Three substantial ablations against this recipe each underperformed:
- v9 — backbone swap to BioCLIP 2.5-H ViT-H/14 — regressed −2.5 pp top-1.
- v10 — hierarchical genus-species sampler — regressed on macro-genus (cardinality-blind across genera).
- v11 — auxiliary genus classification head — lifted genus-top-1 by +0.6 pp but regressed top-1 by −0.7 pp.
The lesson: at this scale, in this domain, the dominant variable is the label distribution. Architectural and auxiliary-objective changes that would help on a balanced dataset can actively hurt when the underlying label space is heavily skewed and noisy.

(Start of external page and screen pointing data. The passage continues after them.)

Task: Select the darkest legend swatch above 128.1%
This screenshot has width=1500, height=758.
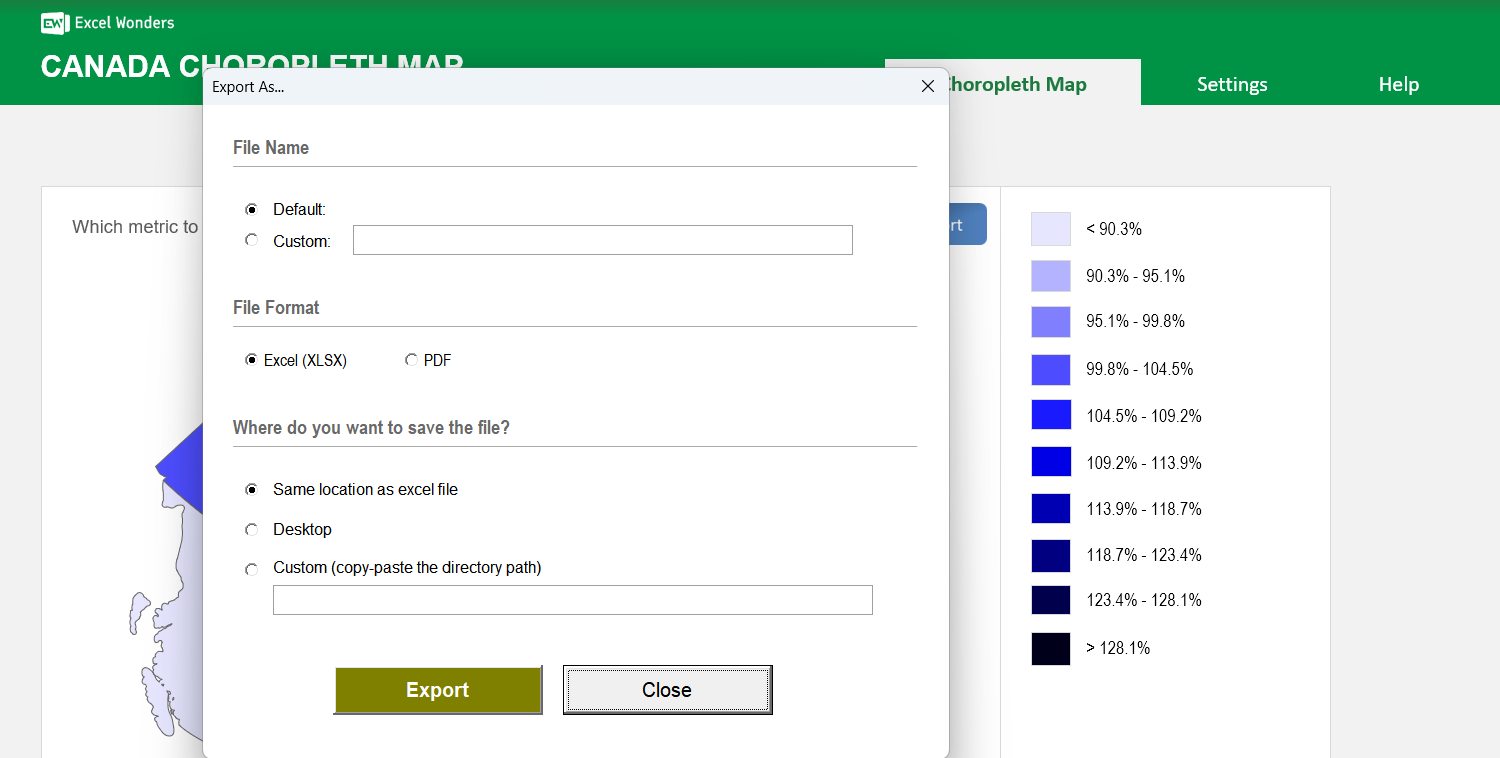Action: pyautogui.click(x=1050, y=648)
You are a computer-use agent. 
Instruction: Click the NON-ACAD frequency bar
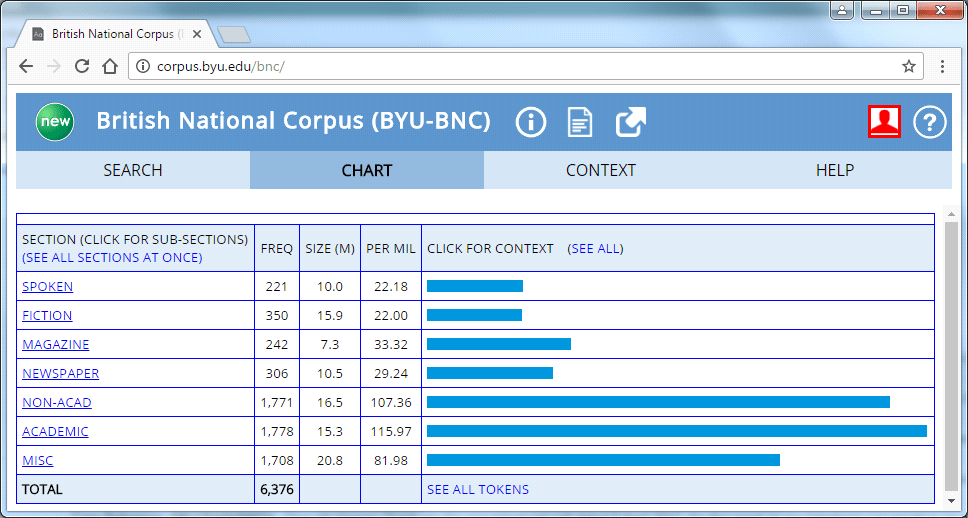(658, 402)
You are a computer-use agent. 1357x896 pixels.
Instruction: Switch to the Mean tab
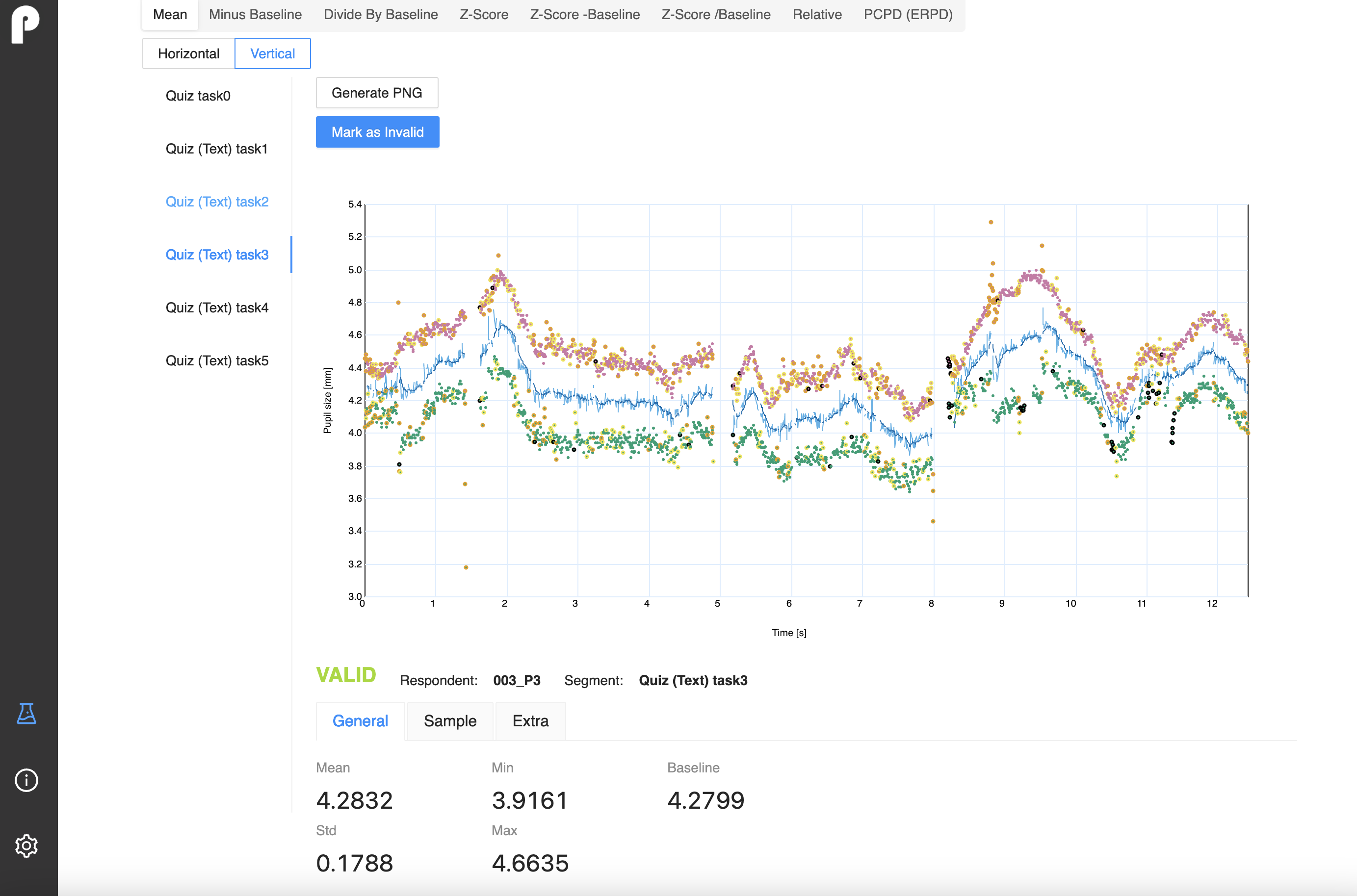point(170,14)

Errors are taxonomy-shaped
When v8 is wrong, it’s wrong in a structured way. Bucketing errors by WCVP rank distance between the true and predicted class:
| rank distance | observed | null | lift over null |
|---|---|---|---|
| same genus (d=1) | 90.1% | 1.6% | 58× |
| same tribe (d=2) | 4.8% | 14.8% | 0.32× |
| same subfamily (d=3) | 2.3% | 20.4% | 0.11× |
| diff subfamily (d=4) | 0.3% | 51.9% | 0.01× |
Errors at d=1 are 58× more common than chance; cross-subfamily mistakes are essentially absent. The right framing for downstream consumers of v8’s top-1 prediction is “this genus, probably this species” rather than as a hard species label. The model’s effective competence is at the genus level, with a residual species-level disambiguation problem in cryptic-species complexes.
Status
The frozen image encoder is being prepared for public release as a foundation embedding for downstream orchid tasks. A draft paper and the full v9–v11 negative-result ablations are in musharna/orchid-sdxl. The cover figure on this page is a UMAP projection of v8 species centroids colored by WCVP subfamily — Cypripedioideae and Vanilloideae form clean islands while the two megadiverse subfamilies (Epidendroideae and Orchidoideae) partially overlap. That overlap is the natural target for the v12 hierarchical-distance-weighted contrastive loss currently in training.